Hubble zooms into young star clusters
The Hubble space telescope has zoomed into the Hanny’s Voorwerp (Hanny’s object), an unexplained space oddity, to unveil a pocket of young star clusters within it and solve other mysteries.
Hanny’s Voorwerp is a giant floating structure of unknown nature that glows unusually green close to the massive galaxy IC 2947, around 650 million light years away. (Our galaxy, the Milkyway is 0.1 million light years wide.)
Hubble’s observations have led to the discovery of the critical relationship between the Voorwerp and the adjoining galaxy. The galaxy’s core releases an outflow of gas that interacts with a small region in the Voorwerp, which is collapsing and forming stars.
Earlier this year, scientists discovered that the characteristic green light is also a result of the Voorwerps’s interaction with the IC 2947. The core of the galaxy emits a searchlight beam that illuminates the Voorwerp. This beam came from a quasar — a bright, energetic object that is powered by a black hole. The quasar is thought to have turned off less than 200,000 years ago.

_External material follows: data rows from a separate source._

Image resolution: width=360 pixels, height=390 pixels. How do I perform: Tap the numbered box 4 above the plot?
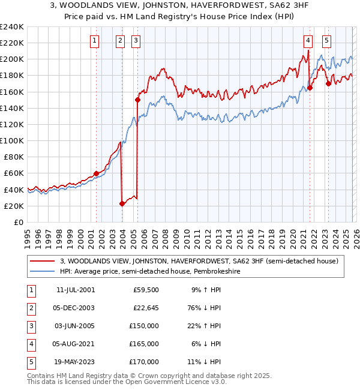click(308, 41)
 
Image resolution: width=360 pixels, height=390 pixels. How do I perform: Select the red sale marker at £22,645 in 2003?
click(122, 203)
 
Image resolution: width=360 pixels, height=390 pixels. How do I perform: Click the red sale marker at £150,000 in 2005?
click(138, 100)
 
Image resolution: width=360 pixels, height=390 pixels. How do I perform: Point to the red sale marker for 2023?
click(328, 83)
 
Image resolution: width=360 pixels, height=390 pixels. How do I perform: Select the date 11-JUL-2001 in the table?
click(76, 290)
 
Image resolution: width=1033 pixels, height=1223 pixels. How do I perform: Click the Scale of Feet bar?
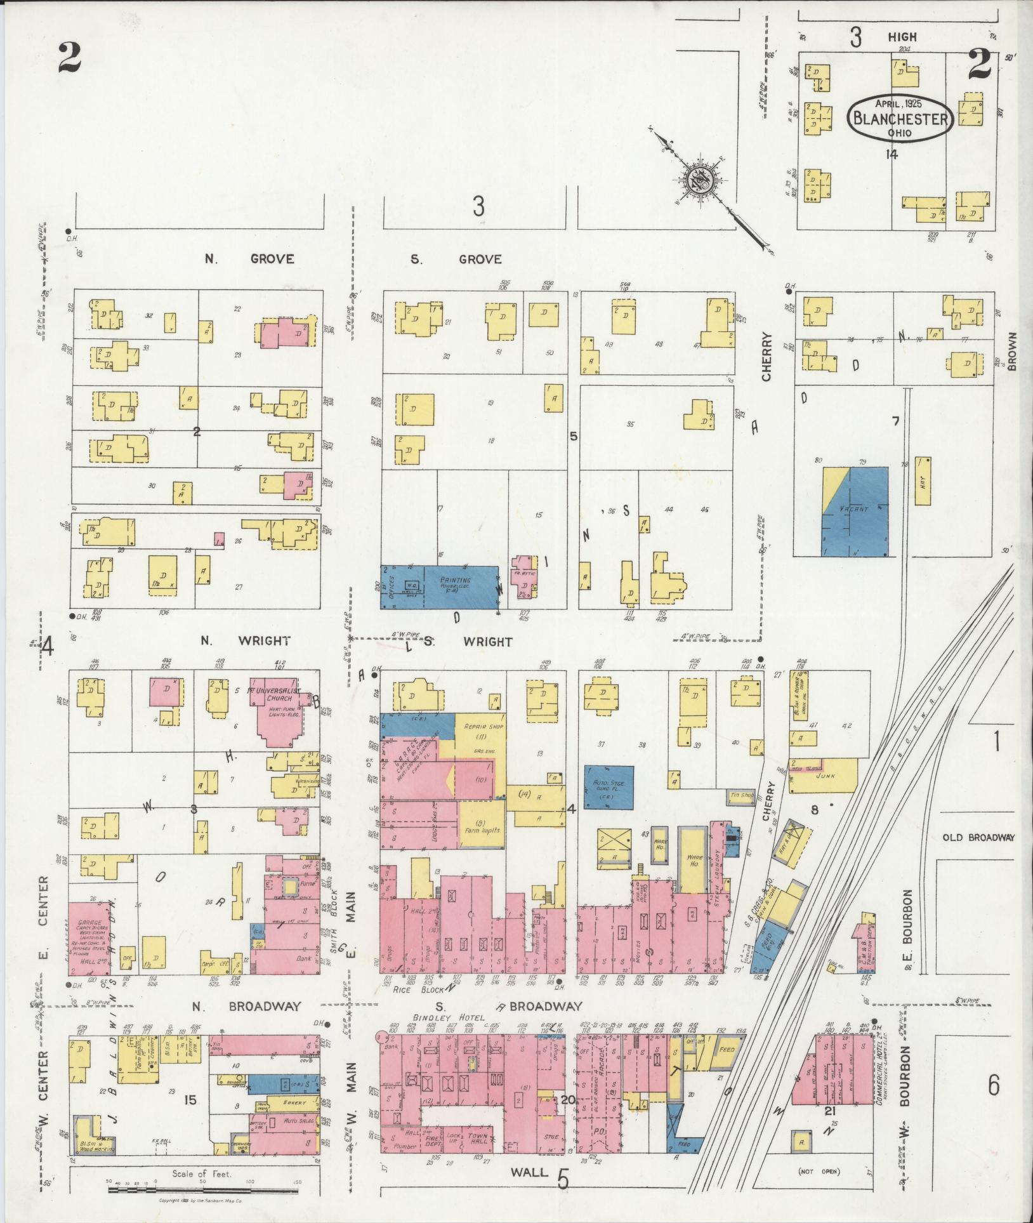click(202, 1184)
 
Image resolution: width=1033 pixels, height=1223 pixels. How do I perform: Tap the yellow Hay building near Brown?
click(923, 480)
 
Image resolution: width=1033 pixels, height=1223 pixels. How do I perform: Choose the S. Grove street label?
click(456, 259)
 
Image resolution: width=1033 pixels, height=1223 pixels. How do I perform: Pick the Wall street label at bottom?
click(529, 1172)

Such a relationship between a galaxy and a celestial body is unheard of and indicates a kind of indirect recycling of stars where ancient light, a result of dead stars, plays a role in powering the birth of new stars. The youngest stars in the Voorwerp cluster observed by the Hubble are only a million years old.
The Voorwerp itself has been a subject of unique astronomical discovery since it was spotted.